■ **GEVRAAGDE TAAK 1**
Sinds welk jaar werkt de geïnterviewde volgens het interview over de toetreding tot de Royal Society op zijn huidige plek?
■ **GEVRAAGDE TAAK 2**
Ga verder met het interview over de toetreding tot de Royal Society, direct aansluitend op de laatste vraag.

Met het toetreden tot de Royal Society maakt u onderdeel uit van een illuster rijtje wetenschappers als Isaac Newton, Albert Einstein en Hendrik Lorentz. Wat doet dat met u?
‘Ik zie het als een erkenning van het werk van mijn groep en mij en van het hele vakgebied. Ik heb het al eens eerder gezegd: wetenschap is een team effort. Het stereotype beeld van een hoogleraar die alleen in een kamertje zit en over dingen nadenkt, dat is gewoon niet correct. Zo’n erkenning is er eentje voor het werk van de groep als geheel. Ik werk hier sinds 1998 en zie de benoeming als een erkenning van de opeenstapeling van het werk van de gehele groep door al die jaren heen. Iedereen heeft daar een rol in gespeeld.’
In september wordt u 62 jaar en bent u nog vijf jaar verwijderd van uw emeritaat. Heeft u al een plan uitgestippeld?
‘Ik ga niet met pensioen. Mijn voorganger, Leen van Wijngaarden, is 93 jaar en gaat ook gewoon door. Waarom zou ik stoppen met de wetenschap? Het is mijn passie, mijn hobby. Ik heb nog heel veel ideeën en er zijn nog tal van onopgeloste vraagstukken binnen dit vakgebied. Een collega uit het vakgebied is boven de tachtig jaar en gaat nu voor zijn vierde ERC Advanced Grant. Als mijn huidige project is afgelopen (Lohse haalde in 2023 zijn derde ERC Advanced Grant binnen, red.), dan ga ik zeker voor een vierde.’
'Ik heb nu de leeftijd dat ik het totaalplaatje veel beter in beeld heb, terwijl ik nog ruim voldoende jong ben om de dingen niet te vergeten'
Is er een punt waarop u zegt: nu is mijn wetenschappelijke carrière ‘geslaagd’? Of is het werk nooit af?
‘Ik was altijd breed georiënteerd en geïnteresseerd. Een voorbeeld: ik publiceerde in journals over zowel nanotechnologie als sterrenkunde. We hebben in het document Flow to the Future de zes toepassingsgebieden van de vloeistoffysica geïdentificeerd. Hoewel de toepassingen totaal kunnen verschillen, zijn de onderliggende principes vergelijkbaar en de onderliggende vergelijkingen zelf identiek. Neem het gedrag van aerosolen – hyperrelevant tijdens de coronacrisis. Die fundamentele principes van druppels die in turbulentie groeien en krimpen, die zijn niet anders bij zoutkristallisatie in de Dode Zee of bij de vorming van wolken. De fundamenten gelden dus zowel voor een toepassingsgebied als gezondheidszorg, milieu als klimaat.’
‘In de loop der jaren zag en leerde ik veel. Ik heb nu de leeftijd dat ik het totaalplaatje veel beter in beeld heb en dingen in verbinding kan brengen. En aan de andere kant ben ik nog ruim voldoende jong om de dingen niet te vergeten. Bovendien ben ik op het punt van mijn carrière, dat oud-studenten en oud-promovendi en -postdocs overal over de wereld goed terecht zijn gekomen; van tientallen hoogleraren die hun eigen groepen opbouwen tot bloeiende carrières in de industrie bij bedrijven als ASML en Canon. Dat doet me deugd.’
U bent al Simon Stevin Meester, lid van verschillende vermaarde genootschappen, winnaar van de Spinozapremie, Balzanprijs, Max Planck Medaille… Droomt u wellicht nog van een Nobelprijs?

■ **GETOONDE GEGEVENS**
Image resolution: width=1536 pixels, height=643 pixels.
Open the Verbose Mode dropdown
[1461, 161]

■ **ANTWOORD 1**
Sinds 1998.

■ **ANTWOORD 2**
‘Een vloeistoffysicus heeft nog nooit een Nobelprijs gekregen. Er waren twee heel grote vloeistoffysici: Geoffrey Ingram Taylor en Ludwig Prandtl. Als zij de prijs niet hebben gekregen, dan is de constatering dat dit vakgebied geen Nobelprijs heeft. Dat was waarschijnlijk ook goed voor het vakgebied; er is minder ruzie dan in andere wetenschapsdomeinen. Het maakt het wat vriendelijker, zou ik zeggen.’
In uw ERC-project richt u zich op hoe ijsbergen en gletsjers smelten. U noemde zelfs nog plannen om een groot ijsblok te smelten in het buitenbad van de UT en de koelvijver voor de Horst. Hoe vordert dat onderzoek?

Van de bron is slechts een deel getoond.